1. Public health policies are required by law to be based in EVIDENCE. There was NO evidence in existence for the effectiveness of lockdowns to justify their implementing them, and there still is NO evidence to justify lockdowns…
2. In emergencies, policy making decisions are handed over to the experts, the scientists. This is to avoid ‘ministerial rule’ or the politicisation of the pandemic. They literally followed the science. Whereas here in the uk politics getting in the way of decision making was a real problem, initially the tories looked like they weren’t going to do lockdowns until their political opponents started wetting the bed. Chris whitty said in the enquiry that the scientific advisors would NOT have recommended lockdowns had senior politicians not specifically asked them to do so…
But who chooses the scientists? What if they’re policies aren’t working? What if there is no ‘evidence’ to base decisions on – because there wasn’t any at the time.
The ‘evidence’ we had was basically one study, one piece of modelling from imperial college, and it turned out to be trash. Anders Tegnell said they couldn’t implement lockdowns based on that one study, first the study needs to be replicated and verified as is the scientific process. The swedes ran the modelling again, did their own modelling and decided the imperial study was wrong and the evidence not strong enough especially considering the public health costs of locking down. This is what it means to base the policies on evidence.
Imperial modelling predicted within a year if Sweden didn’t lockdown they would see more than 90,000 deaths. If they did lockdown they would see nearly 40,000. Within that year, with no lockdowns Sweden saw 13,000 covid deaths and that’s probably an overestimate.
As of today Sweden has 24,888 reported covid deaths.
Fauci was likely the singly most influential person in the world.
You beat me to the “dry tinder” – which assumption makes perfect sense given the data – I removed one downtick for you.
It’s not much use to only look at 2020. Better to look at the bigger picture, let’s also look at 2021 or 2022…

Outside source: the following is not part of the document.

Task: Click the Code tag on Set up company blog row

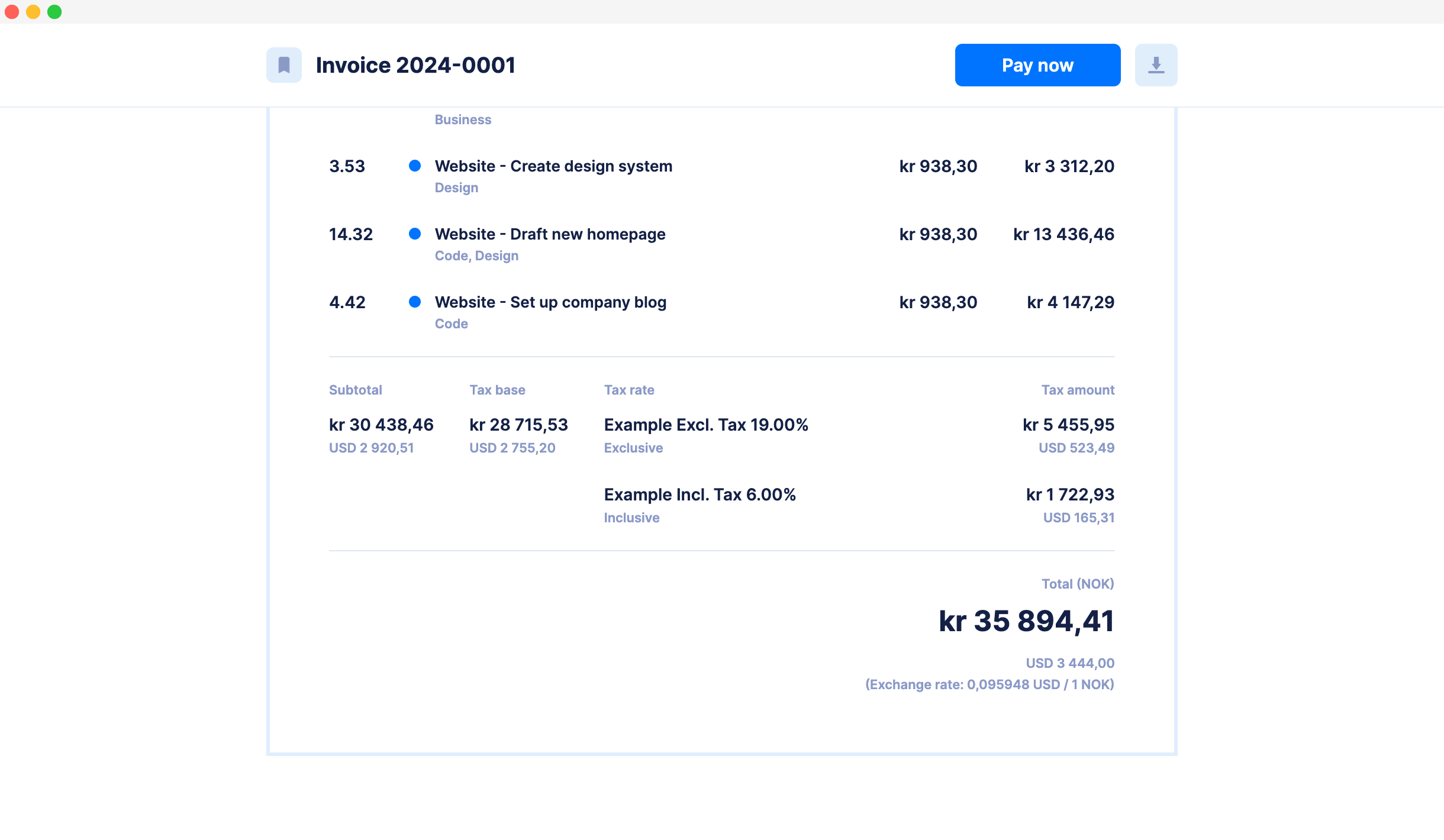Action: click(x=452, y=323)
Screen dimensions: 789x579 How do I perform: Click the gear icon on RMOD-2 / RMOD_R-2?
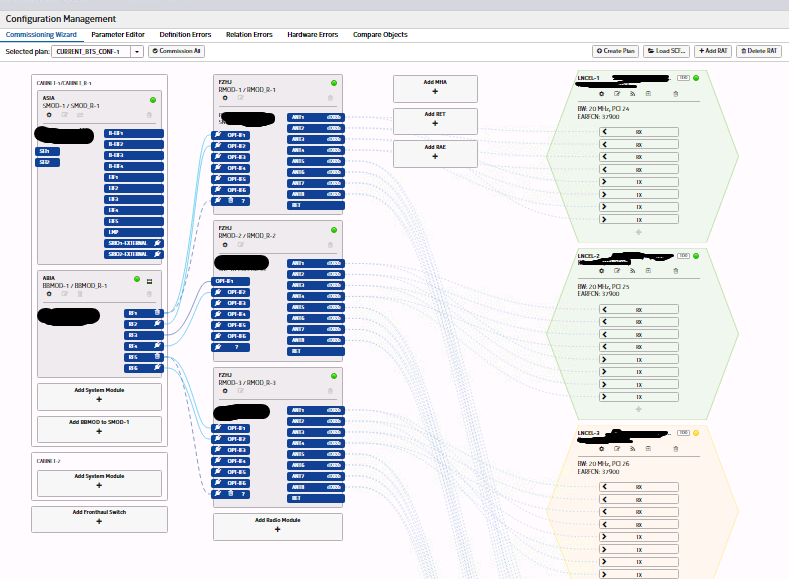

Yes Sweden experienced more Covid deaths in 2020 for many reasons including no lockdowns but then Norway and everyone else apart from Sweden experienced MORE deaths from OTHER causes after 2020, after the effects of lockdowns.
If you were to look at more of the pandemic than merely 2020, you will find Sweden has actually had LOWER overall excess mortality than both Norway or Finland.
In fact, in the end, the only country in Europe that had marginally lower mortality than Sweden was denmark…
Then you are asking a different question. The report I linked looks specifically at the effectiveness of lockdowns preventing covid deaths, which they clearly did.
I suppose I am asking a different question, the right question! Not merely were there benefits to lockdowns? But rather, do the benefits outweigh the costs? And I’m not just talking about £ costs, I’m talking about the cost of life.
There are plenty studies showing that lockdowns had some limited benefits, the consensus among these studies is that they may well have prevented a relatively small number of covid deaths… but that’s not good enough, that’s the point. The cost of life associated with lockdowns far far outweighs the benefits or lives saved.
“Here’s an alternative heading for the article without the obvious bias”
You betray your own bias. The reason your proposed headline is misleading is because whether or not the benefits of lockdowns on COVID transmission are clear, the downsides to lockdowns are overwhelmingly obvious.
The burden is on those propounding lockdowns – and it should be a very high burden that they have to meet.